📅 2023-11-16 — Session: Analyzed and Optimized Academic Course Structures
🕒 20:30–23:50
🏷️ Labels: Python, Data Manipulation, Optimization, Education, Curriculum
📂 Project: Teaching
⭐ Priority: MEDIUM
Session Goal:
The session aimed to analyze and optimize the structure of academic courses using data manipulation and optimization techniques in Python.
Key Activities:
- Data Filtering: Implemented a Python script to filter unrelated course pairs in the lower triangle of a DataFrame, enhancing data clarity.
- Optimization: Utilized cvxpy to solve a quadratic optimization problem, assigning course levels based on a matrix of correlativities.
- Data Replacement: Replaced values in a DataFrame that exceeded absolute 100 with NaN using Pandas’ applymap for better data handling.
- Difference Calculation: Developed a method using Pandas and NumPy to calculate semester differences between courses, facilitating data interpretation.
- Lower Triangle Calculation: Computed the lower triangle of differences between DataFrames and replaced zeros with NaN for improved visualization.
- Timeline Reconstruction: Reflected on a payment request event timeline to understand key actions and communications.
- Email Template Creation: Created a structured email template to communicate curriculum correlativity analysis findings.

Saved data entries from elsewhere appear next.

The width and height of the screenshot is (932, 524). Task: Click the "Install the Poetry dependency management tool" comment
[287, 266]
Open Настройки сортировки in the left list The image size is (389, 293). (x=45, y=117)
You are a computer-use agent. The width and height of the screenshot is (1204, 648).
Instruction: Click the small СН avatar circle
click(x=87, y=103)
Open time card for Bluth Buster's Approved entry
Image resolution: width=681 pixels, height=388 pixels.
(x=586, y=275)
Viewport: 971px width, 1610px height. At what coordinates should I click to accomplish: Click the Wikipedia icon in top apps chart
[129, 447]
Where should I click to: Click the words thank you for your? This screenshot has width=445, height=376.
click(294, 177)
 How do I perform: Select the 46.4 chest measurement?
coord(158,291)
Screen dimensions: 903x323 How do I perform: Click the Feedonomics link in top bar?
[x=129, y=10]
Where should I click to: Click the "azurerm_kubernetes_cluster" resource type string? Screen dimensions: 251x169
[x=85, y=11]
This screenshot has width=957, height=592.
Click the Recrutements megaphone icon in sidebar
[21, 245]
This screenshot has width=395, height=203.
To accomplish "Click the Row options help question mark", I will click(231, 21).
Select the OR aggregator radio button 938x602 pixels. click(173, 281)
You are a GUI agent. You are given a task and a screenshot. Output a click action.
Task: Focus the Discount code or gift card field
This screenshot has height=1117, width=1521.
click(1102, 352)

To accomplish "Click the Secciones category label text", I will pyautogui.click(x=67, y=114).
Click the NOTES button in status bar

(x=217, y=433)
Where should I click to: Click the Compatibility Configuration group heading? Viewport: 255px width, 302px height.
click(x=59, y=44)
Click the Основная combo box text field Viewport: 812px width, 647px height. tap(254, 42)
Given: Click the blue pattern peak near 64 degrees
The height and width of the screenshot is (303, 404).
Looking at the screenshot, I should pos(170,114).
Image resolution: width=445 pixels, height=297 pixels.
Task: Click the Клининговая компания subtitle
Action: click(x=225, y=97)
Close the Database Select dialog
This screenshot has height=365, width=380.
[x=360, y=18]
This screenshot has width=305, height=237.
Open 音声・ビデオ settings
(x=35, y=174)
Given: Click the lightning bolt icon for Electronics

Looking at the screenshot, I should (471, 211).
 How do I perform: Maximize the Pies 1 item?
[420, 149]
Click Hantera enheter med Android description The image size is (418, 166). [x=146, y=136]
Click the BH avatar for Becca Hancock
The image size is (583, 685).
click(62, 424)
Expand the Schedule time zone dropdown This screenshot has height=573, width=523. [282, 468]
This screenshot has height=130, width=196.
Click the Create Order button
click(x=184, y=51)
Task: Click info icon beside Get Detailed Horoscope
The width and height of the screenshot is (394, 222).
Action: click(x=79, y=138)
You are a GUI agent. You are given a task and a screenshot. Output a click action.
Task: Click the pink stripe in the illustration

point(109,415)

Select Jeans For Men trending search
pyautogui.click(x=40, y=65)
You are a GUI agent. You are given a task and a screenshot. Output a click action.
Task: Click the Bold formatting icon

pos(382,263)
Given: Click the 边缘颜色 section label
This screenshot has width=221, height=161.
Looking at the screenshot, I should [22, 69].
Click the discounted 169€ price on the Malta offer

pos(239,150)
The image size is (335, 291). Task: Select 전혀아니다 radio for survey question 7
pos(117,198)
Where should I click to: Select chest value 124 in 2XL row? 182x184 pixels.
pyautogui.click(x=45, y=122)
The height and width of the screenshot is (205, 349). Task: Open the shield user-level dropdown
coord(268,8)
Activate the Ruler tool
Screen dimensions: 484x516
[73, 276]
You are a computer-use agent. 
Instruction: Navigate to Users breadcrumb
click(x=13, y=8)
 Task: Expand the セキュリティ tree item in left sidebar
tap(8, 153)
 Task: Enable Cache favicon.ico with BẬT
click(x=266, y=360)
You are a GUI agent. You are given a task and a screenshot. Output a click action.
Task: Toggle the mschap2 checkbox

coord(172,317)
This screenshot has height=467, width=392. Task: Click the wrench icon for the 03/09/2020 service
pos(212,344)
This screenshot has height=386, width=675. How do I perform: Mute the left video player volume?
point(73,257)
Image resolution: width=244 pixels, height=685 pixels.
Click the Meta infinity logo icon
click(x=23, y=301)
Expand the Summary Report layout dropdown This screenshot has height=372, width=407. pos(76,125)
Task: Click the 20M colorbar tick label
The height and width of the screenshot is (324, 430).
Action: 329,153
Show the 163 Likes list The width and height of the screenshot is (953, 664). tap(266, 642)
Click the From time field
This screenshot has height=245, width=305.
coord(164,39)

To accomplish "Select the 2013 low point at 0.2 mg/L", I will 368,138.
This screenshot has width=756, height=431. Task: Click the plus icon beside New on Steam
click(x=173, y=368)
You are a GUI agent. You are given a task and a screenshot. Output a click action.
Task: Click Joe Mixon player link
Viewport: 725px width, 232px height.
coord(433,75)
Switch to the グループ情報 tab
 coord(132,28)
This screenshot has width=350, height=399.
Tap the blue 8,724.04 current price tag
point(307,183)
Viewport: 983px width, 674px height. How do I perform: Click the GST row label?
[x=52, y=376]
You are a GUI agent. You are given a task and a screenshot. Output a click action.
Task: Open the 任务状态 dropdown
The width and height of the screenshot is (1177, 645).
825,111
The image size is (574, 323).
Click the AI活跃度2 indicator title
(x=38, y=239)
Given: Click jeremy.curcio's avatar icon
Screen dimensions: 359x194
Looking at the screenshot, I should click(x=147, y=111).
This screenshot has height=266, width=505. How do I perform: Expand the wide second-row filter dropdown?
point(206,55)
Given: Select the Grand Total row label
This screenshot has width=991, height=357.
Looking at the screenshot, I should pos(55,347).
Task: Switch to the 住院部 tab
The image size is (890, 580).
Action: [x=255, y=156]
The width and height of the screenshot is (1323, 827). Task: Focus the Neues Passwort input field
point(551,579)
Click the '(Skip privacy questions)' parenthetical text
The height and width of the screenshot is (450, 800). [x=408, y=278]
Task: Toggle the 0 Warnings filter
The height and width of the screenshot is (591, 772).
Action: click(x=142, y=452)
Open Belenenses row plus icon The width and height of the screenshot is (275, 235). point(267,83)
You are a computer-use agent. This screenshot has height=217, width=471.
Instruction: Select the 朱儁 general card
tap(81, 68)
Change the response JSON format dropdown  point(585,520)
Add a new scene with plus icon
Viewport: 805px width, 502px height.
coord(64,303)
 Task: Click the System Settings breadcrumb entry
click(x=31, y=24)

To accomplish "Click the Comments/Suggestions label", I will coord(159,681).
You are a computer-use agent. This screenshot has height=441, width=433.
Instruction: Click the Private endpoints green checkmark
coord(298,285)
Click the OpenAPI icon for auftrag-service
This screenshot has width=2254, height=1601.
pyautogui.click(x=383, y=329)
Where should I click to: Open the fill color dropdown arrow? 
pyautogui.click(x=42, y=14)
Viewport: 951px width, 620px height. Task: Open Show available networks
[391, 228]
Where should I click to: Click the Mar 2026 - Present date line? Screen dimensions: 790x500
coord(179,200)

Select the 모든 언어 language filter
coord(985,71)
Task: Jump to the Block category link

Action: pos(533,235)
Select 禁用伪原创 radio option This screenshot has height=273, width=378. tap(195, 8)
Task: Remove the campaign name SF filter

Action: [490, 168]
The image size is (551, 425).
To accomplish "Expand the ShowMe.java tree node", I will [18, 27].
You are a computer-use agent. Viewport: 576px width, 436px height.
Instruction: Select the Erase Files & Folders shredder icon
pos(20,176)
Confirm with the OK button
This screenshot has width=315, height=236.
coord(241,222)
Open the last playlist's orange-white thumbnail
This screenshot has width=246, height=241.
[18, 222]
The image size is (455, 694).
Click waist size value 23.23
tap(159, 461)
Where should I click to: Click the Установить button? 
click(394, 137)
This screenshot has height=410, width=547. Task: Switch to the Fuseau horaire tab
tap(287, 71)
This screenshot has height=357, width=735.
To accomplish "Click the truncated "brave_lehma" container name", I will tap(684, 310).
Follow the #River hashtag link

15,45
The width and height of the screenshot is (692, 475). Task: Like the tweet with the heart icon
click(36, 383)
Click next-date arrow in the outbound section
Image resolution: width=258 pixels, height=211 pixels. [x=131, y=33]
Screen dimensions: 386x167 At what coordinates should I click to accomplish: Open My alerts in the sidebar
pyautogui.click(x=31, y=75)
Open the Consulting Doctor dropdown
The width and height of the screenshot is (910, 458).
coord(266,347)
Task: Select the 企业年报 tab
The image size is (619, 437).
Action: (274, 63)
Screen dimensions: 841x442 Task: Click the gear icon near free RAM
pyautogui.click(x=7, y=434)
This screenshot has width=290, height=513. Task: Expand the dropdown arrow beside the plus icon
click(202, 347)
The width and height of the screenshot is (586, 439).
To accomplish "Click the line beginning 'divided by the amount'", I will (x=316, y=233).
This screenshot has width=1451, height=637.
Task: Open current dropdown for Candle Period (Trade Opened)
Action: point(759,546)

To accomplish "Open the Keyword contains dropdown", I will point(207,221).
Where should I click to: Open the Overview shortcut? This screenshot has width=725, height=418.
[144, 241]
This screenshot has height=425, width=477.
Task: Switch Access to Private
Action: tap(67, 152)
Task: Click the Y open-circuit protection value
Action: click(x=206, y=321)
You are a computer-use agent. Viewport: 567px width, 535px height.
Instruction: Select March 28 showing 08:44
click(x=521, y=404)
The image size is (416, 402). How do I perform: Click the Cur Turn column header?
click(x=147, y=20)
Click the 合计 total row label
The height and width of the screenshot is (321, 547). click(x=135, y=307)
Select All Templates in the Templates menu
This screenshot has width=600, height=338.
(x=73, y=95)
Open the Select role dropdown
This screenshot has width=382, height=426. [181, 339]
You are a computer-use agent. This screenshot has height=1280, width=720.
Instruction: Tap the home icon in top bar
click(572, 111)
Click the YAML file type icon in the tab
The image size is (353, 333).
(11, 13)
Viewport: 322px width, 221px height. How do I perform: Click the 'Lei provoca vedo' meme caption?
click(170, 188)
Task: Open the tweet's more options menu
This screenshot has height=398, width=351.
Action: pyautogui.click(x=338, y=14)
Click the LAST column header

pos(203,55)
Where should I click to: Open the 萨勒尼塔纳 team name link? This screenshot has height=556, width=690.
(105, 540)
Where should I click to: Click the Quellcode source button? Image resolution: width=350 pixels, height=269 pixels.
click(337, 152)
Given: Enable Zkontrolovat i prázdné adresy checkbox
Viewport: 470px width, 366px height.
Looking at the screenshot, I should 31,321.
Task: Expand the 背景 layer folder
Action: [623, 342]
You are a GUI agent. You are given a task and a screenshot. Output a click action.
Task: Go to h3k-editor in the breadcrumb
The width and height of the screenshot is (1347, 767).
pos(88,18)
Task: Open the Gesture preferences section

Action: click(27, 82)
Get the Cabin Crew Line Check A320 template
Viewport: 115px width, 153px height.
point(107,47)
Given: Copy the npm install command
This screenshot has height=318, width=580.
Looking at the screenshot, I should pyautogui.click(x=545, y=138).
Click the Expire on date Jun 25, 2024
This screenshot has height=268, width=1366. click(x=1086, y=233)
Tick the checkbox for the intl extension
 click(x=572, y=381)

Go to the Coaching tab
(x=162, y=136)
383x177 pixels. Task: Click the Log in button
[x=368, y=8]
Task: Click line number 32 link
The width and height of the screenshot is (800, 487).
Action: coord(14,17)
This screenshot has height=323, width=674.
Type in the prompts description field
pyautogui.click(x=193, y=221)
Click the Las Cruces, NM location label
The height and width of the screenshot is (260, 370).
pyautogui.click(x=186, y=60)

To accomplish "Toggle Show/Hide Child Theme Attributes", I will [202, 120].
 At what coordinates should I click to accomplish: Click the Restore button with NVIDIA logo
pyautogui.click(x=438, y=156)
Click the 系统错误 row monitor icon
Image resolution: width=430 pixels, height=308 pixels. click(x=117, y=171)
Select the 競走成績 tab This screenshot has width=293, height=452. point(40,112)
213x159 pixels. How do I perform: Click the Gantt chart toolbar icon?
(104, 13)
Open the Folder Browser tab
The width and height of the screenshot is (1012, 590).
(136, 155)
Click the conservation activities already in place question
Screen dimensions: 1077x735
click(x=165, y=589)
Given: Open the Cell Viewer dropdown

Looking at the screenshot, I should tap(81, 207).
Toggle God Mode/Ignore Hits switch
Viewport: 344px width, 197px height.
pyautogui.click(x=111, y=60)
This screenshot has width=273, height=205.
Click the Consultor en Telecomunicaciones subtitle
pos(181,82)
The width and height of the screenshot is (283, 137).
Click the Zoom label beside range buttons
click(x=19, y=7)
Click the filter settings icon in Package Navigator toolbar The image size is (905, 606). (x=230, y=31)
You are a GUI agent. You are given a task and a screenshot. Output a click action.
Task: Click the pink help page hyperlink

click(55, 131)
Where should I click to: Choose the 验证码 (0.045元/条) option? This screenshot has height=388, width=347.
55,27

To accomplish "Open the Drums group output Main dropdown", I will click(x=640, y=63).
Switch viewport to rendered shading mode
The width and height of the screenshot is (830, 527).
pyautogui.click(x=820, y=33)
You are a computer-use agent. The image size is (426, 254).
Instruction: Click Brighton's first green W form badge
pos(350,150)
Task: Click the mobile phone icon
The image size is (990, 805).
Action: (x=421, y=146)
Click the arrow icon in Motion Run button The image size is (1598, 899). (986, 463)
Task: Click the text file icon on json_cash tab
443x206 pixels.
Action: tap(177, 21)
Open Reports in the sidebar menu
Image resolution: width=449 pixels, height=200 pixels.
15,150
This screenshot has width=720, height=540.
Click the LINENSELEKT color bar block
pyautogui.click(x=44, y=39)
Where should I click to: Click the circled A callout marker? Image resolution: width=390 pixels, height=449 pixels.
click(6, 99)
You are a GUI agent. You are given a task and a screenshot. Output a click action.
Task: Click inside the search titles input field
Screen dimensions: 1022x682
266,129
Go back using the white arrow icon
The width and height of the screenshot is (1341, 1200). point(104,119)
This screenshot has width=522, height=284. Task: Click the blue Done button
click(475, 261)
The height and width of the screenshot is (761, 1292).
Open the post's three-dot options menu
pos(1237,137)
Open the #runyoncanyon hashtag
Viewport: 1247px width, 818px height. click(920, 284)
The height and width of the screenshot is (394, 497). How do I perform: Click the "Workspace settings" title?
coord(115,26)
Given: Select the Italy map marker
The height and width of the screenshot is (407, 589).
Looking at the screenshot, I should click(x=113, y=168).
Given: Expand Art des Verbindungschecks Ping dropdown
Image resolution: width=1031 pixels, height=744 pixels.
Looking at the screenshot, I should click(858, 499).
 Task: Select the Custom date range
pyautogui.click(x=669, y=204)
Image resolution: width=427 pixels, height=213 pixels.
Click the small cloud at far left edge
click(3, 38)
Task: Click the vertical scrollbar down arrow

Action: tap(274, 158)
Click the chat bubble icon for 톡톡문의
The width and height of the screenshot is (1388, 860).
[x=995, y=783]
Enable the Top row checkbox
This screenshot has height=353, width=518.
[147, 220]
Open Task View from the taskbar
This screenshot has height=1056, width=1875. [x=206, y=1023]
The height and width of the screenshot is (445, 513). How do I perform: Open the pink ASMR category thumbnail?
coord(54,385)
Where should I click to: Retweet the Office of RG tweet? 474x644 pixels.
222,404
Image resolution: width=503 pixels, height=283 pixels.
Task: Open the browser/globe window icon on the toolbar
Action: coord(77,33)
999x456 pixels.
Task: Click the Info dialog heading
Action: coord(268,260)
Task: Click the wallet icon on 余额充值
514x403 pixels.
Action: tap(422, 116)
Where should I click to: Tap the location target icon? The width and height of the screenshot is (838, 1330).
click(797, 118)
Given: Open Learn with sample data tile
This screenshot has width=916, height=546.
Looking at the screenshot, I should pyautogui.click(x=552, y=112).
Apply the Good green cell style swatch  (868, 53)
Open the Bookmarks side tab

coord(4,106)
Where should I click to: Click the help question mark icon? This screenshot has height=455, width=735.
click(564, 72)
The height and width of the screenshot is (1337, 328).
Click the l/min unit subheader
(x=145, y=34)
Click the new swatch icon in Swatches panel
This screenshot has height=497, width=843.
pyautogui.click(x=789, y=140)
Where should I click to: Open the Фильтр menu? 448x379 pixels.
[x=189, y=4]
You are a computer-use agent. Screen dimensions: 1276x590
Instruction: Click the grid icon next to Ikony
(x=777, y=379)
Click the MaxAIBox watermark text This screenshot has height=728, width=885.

- Academic Flexibility Analysis: Reflected on the flexibility of mathematics course sequences, proposing adjustments to course prerequisites.
Achievements:
- Successfully filtered and optimized course data, providing clear insights into academic course structures.
- Developed tools and templates to enhance communication and analysis of curriculum structures.
Pending Tasks:
- Further analysis of curriculum flexibility and potential adjustments to enhance academic offerings.